THE TASK – For each line of the listing below that contains the string "Select", copy the line.

DATASET RECORDS –
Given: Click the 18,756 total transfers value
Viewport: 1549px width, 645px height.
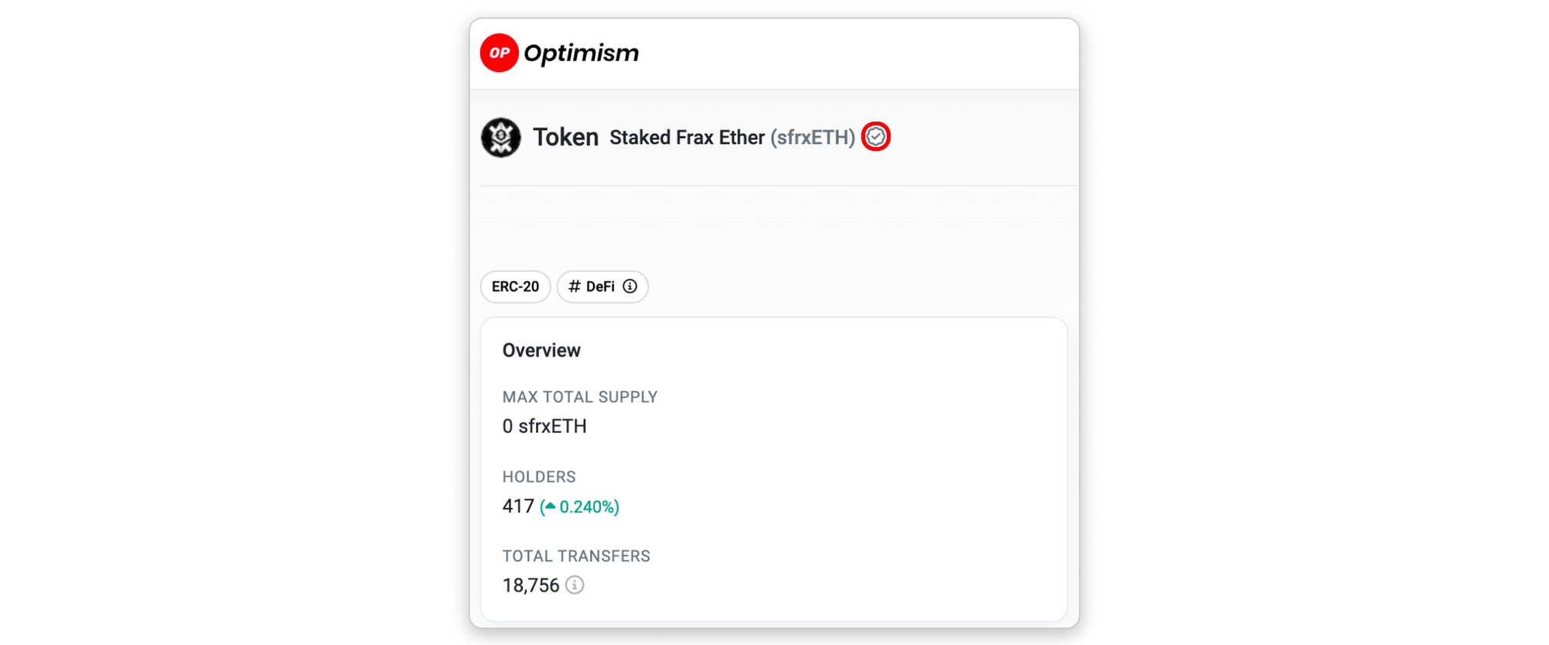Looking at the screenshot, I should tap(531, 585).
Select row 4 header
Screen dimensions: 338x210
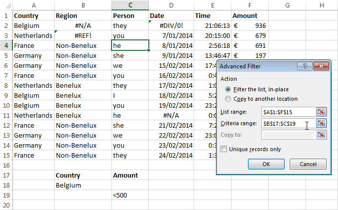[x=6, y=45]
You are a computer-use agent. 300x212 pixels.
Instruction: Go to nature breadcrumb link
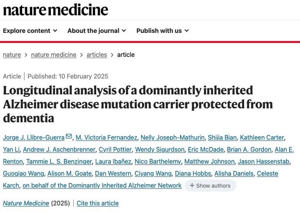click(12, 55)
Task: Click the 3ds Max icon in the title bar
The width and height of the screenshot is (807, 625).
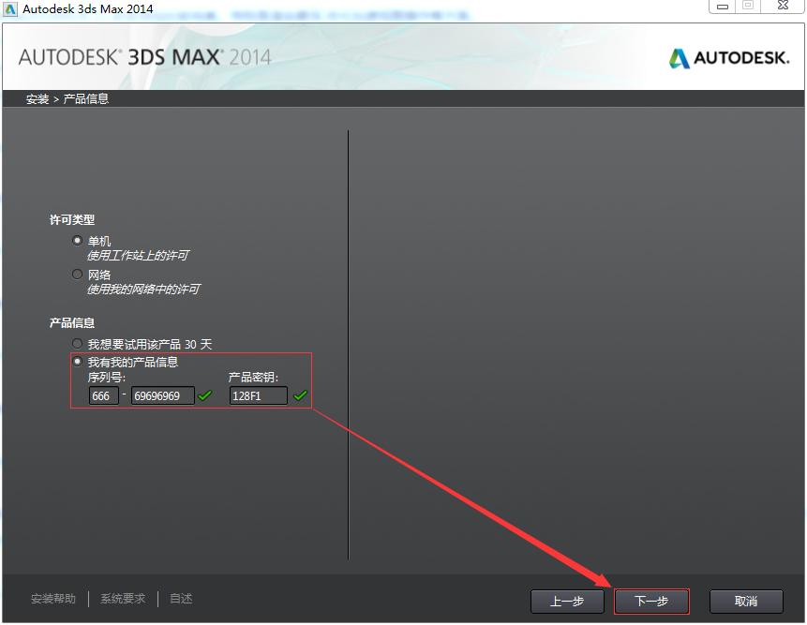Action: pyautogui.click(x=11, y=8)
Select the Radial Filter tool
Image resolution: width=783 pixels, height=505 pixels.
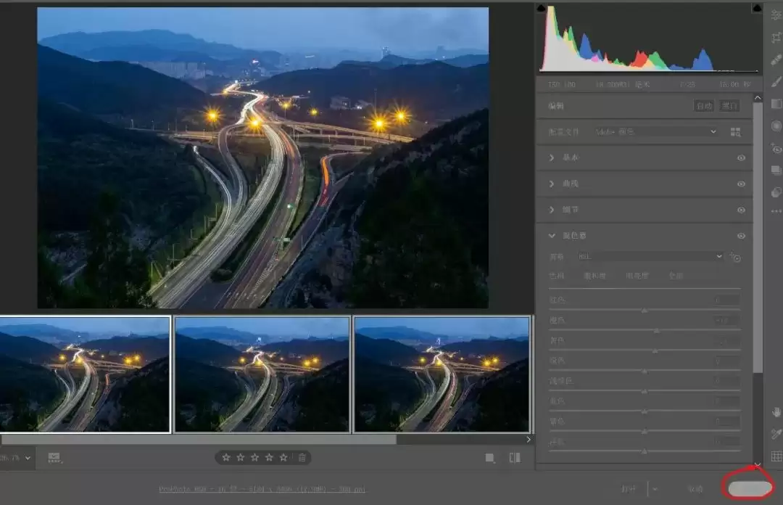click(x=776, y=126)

EXERCISE RESULT –
Select row 4 header
Select the Radial Filter tool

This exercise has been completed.